Recorded data:
+--

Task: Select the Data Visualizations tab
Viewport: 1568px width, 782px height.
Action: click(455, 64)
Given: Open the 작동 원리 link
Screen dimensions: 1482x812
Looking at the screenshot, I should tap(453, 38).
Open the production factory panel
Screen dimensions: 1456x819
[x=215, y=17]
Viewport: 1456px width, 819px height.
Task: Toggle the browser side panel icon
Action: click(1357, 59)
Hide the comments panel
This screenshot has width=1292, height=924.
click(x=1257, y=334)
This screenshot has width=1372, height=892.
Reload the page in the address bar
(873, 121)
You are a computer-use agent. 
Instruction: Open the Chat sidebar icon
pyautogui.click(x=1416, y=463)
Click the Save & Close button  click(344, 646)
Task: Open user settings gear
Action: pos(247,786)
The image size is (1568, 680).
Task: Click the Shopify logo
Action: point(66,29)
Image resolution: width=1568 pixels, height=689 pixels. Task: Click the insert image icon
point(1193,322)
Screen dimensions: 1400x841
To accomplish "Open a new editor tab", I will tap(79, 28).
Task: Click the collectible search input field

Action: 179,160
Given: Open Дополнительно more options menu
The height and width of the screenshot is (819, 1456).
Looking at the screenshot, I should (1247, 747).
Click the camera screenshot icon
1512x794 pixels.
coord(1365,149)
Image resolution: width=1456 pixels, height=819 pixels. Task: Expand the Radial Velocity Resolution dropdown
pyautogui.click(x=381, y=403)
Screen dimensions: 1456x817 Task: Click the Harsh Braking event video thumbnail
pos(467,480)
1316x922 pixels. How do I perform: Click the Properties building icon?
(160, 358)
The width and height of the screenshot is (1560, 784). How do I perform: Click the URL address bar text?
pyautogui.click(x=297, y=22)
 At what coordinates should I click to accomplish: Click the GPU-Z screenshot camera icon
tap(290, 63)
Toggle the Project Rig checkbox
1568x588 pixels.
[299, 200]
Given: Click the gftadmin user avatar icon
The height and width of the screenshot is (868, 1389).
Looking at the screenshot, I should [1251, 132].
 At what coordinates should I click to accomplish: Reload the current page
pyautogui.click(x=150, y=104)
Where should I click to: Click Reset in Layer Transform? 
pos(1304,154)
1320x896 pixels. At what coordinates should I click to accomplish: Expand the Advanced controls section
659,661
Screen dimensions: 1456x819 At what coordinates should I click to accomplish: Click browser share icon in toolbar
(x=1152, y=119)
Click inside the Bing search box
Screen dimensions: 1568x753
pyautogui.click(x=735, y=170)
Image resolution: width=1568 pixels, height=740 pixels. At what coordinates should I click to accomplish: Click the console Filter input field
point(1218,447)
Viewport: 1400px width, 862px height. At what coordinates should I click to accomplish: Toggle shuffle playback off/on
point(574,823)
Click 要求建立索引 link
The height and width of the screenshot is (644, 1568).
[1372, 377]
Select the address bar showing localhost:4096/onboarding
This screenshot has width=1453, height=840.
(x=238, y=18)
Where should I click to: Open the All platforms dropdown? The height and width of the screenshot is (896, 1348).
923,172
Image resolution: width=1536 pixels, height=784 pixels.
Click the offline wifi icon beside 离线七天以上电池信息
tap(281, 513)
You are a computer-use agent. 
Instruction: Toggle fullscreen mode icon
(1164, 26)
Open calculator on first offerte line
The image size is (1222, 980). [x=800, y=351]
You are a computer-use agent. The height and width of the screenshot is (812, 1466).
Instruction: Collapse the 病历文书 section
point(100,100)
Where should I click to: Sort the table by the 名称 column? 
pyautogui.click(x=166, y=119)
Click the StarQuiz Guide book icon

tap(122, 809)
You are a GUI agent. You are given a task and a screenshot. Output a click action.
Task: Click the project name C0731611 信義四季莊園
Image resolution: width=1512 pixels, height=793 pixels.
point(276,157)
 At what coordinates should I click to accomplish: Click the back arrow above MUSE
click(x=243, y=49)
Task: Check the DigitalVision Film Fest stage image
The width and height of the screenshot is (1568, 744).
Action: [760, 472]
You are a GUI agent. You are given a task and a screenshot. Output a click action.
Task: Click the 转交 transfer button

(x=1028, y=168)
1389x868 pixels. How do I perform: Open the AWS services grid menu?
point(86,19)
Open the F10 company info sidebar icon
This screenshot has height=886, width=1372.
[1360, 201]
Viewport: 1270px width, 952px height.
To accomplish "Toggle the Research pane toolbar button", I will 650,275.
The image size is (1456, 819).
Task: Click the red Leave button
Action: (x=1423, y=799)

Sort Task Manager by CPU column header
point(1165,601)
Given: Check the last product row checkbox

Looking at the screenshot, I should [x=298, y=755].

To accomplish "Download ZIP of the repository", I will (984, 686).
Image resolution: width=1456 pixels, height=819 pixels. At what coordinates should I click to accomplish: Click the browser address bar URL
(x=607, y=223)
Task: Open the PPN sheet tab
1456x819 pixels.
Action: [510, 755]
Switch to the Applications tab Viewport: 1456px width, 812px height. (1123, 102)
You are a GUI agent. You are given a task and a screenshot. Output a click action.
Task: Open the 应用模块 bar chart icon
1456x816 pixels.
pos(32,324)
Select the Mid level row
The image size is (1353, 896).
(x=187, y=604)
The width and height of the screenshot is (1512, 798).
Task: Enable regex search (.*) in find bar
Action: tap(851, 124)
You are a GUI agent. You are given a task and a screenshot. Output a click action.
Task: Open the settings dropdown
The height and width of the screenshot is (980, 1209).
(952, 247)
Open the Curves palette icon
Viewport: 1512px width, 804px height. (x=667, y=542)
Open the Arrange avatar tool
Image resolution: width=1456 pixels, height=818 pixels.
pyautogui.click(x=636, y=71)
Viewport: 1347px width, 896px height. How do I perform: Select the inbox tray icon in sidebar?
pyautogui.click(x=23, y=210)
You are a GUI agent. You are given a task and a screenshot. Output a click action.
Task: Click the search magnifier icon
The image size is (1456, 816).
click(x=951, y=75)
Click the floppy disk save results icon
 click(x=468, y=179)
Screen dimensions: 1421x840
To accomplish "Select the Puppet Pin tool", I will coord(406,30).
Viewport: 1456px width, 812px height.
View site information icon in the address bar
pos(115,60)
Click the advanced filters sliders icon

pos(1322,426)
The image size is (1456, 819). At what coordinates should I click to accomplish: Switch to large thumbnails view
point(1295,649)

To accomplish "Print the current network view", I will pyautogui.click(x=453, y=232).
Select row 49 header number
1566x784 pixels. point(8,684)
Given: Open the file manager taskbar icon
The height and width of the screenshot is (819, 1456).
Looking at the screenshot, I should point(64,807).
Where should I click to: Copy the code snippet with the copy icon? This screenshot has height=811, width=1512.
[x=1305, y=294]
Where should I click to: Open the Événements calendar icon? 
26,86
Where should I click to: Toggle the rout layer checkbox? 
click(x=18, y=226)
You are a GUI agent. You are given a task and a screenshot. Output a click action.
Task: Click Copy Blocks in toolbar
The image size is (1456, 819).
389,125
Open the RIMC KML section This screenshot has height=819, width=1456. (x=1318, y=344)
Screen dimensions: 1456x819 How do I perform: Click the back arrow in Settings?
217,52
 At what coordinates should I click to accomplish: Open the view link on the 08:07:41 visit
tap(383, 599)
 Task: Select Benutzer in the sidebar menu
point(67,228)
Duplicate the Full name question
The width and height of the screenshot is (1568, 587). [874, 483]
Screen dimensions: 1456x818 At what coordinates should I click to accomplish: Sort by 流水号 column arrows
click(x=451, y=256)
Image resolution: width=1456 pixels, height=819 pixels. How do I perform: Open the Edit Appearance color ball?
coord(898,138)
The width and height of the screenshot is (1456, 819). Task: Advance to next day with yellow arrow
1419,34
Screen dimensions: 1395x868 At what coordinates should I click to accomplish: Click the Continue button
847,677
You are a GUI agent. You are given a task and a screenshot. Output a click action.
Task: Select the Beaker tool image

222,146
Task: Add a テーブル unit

+--

*WORK TASK*
From the data above, copy each line that has the string "avatar".

*YOUR SOLUTION*
Given: Click the gftadmin user avatar icon
Open the Arrange avatar tool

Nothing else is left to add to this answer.